* **Activity**:
Give the number of lines in the records below that contain the word "label". State only that number.

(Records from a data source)
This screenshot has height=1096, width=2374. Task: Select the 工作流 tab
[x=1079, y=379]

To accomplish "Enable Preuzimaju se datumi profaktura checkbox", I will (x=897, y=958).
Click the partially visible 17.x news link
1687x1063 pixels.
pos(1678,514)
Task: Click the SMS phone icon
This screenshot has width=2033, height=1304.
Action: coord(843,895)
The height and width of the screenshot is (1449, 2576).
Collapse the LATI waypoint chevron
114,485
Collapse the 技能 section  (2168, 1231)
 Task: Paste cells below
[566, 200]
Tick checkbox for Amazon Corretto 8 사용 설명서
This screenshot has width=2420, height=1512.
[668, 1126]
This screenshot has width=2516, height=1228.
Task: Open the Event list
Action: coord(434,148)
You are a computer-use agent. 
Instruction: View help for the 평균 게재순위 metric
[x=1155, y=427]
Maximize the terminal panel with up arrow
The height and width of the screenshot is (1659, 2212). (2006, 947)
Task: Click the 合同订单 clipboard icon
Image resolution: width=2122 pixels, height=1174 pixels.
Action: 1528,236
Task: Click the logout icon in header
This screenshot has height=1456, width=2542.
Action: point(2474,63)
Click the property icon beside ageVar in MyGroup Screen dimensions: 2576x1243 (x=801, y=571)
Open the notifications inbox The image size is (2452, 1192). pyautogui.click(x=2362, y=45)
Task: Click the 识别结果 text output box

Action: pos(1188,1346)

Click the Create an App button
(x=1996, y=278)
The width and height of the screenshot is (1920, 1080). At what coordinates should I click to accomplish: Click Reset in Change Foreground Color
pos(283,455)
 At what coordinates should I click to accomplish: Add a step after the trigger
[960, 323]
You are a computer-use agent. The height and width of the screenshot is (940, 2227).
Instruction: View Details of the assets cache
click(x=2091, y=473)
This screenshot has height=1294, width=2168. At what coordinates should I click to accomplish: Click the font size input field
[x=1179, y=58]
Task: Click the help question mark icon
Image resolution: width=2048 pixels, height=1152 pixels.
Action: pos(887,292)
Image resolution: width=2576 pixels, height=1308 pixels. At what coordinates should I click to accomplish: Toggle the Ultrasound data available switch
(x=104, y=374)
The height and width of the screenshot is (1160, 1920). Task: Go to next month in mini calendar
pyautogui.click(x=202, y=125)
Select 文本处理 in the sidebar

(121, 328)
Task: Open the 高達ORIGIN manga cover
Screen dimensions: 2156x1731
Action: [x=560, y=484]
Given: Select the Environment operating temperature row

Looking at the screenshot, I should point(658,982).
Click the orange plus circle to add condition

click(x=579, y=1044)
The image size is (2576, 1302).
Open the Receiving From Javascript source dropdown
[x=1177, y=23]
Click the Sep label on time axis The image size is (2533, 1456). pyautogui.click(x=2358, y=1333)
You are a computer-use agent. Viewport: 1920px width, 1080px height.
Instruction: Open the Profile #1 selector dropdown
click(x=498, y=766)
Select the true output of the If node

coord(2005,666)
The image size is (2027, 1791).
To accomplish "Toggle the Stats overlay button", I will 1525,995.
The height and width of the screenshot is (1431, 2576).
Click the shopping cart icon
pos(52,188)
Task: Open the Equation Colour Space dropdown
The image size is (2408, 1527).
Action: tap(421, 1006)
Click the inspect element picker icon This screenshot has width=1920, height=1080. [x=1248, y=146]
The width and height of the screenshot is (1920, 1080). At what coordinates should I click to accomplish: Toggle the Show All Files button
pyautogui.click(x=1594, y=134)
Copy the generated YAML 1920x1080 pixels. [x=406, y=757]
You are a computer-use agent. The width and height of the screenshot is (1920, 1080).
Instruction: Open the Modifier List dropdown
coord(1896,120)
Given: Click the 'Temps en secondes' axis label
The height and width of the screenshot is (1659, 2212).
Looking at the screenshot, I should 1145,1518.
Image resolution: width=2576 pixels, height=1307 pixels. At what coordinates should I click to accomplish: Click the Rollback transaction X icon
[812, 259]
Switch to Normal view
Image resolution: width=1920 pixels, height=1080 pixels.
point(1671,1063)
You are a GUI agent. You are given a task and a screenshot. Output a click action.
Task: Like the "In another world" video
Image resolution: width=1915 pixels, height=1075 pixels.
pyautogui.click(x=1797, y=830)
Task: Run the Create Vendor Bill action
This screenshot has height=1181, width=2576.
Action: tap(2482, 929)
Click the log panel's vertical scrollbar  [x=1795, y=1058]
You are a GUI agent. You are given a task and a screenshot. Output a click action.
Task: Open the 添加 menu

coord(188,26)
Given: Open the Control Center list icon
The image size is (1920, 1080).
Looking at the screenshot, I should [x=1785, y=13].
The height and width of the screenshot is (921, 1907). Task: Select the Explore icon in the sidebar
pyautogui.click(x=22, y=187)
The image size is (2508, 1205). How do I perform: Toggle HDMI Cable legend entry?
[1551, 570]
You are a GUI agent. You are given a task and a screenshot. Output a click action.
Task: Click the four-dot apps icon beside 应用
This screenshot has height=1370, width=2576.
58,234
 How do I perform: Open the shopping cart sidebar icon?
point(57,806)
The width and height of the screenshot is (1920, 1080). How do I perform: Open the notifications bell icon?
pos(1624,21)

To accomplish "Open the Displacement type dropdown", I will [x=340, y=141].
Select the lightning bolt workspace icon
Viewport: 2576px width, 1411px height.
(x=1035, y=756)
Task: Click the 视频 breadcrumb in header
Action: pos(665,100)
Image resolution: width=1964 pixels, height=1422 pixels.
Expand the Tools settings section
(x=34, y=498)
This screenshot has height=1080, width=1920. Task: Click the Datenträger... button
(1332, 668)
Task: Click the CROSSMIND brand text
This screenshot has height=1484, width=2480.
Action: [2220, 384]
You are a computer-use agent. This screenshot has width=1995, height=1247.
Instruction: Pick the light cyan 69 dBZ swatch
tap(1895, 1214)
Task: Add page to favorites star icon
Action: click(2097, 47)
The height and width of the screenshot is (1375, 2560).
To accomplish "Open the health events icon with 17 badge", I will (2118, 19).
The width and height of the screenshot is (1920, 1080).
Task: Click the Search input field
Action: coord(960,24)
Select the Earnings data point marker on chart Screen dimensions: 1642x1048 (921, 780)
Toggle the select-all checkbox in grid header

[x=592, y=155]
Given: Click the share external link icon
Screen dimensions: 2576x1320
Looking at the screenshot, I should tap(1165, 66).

* **Result for this task**:
2